Special Issue "Advances in Integrated Watershed Modeling: Emerging Water Issues under Changing Land Use and Climate"

A special issue of Hydrology (ISSN 2306-5338).

Deadline for manuscript submissions: closed (31 March 2019).

Special Issue Editors

Dr. Aleksey Y. Sheshukov
E-Mail Website
Guest Editor
Department of Biological & Agricultural Engineering, Kansas State University, Manhattan, KS 66506, USA
Interests: watershed modeling; soil erosion; water quality; land use and climate change impacts; conservation management; cold regions hydrology
Dr. Haw Yen
E-Mail Website
Guest Editor
Blackland Research and Extension Center, Texas A&M University, Temple, TX 76502, USA
Interests: water resources engineering; environmental assessment; optimization; uncertainty analysis; watershed modeling
Special Issues and Collections in MDPI journals
Dr. Latif Kalin
E-Mail Website
Guest Editor
School of Forestry & Wildlife Sciences, Auburn University, Auburn, AL 36849, USA
Interests: watershed hydrology; land use/cover change impacts; wetland hydrology; green infrastructure; nutrient cycling in wetlands
Dr. Laurent Ahiablame
E-Mail Website
Guest Editor
University of California Agriculture and Natural Resources, San Diego, CA 92123, USA
Interests: watershed hydrology; water quality; baseflow; low impact development; expert systems

Special Issue Information

Dear Colleagues,

Systematic approach to modeling watershed systems involves a holistic integration of hydrologic and water-quality processes with data collection and model optimization. Recent advances in the understanding of physical and biogeochemical processes and novel computer technologies have brought significant attention to watershed modeling technologies and their associated applications, such as lake contamination by harmful algal blooms in the Great Lakes region in North America, excessive soil erosion and stream sedimentation in Loess Plateau of Northern China, and water scarcity in many watersheds in Africa. These emerging issues require an integrated modeling approach to support watershed management. The strength of this inter-disciplinary approach lies in abilities to achieve challenging goals associated with cross-surface (surface to subsurface to deeper ground), cross-scale (plot to hillslope to watershed), cross-temporal (event to annual to multidecades), or cross-spatial (course to high resolution) subjects. For this Special Issue, we invite submissions from different disciplines that present latest advances in the development of watershed modeling systems, integration of hydrologic and nutrient transport processes to solve emerging water quantity and quality problems, evaluating watershed model performance under different spatial and temporal data constrains, and predicting the impacts of land use/land cover and climate change with the use of computer models.

Dr. Aleksey Y. Sheshukov
Dr. Haw Yen
Dr. Latif Kalin
Dr. Laurent Ahiablame
Guest Editors

Manuscript Submission Information

Manuscripts should be submitted online at www.mdpi.com by registering and logging in to this website. Once you are registered, click here to go to the submission form. Manuscripts can be submitted until the deadline. All papers will be peer-reviewed. Accepted papers will be published continuously in the journal (as soon as accepted) and will be listed together on the special issue website. Research articles, review articles as well as short communications are invited. For planned papers, a title and short abstract (about 100 words) can be sent to the Editorial Office for announcement on this website.

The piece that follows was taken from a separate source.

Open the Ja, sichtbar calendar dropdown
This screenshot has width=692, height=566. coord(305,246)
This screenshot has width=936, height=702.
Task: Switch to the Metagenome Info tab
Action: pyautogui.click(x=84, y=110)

Submitted manuscripts should not have been published previously, nor be under consideration for publication elsewhere (except conference proceedings papers). All manuscripts are thoroughly refereed through a single-blind peer-review process. A guide for authors and other relevant information for submission of manuscripts is available on the Instructions for Authors page. Hydrology is an international peer-reviewed open access quarterly journal published by MDPI.

Please visit the Instructions for Authors page before submitting a manuscript. The Article Processing Charge (APC) for publication in this open access journal is 1000 CHF (Swiss Francs). Submitted papers should be well formatted and use good English. Authors may use MDPI's English editing service prior to publication or during author revisions.

Keywords

  • Hydrological modeling
  • Surface and subsurface hydrology
  • Nutrient transport processes at watershed scales
  • Watershed sustainability research
  • Conservation and best management practices
  • Hotspot (source and critical area) identification
  • Land use and climate change impacts
  • Mathematical and computer-aided modeling

Published Papers (8 papers)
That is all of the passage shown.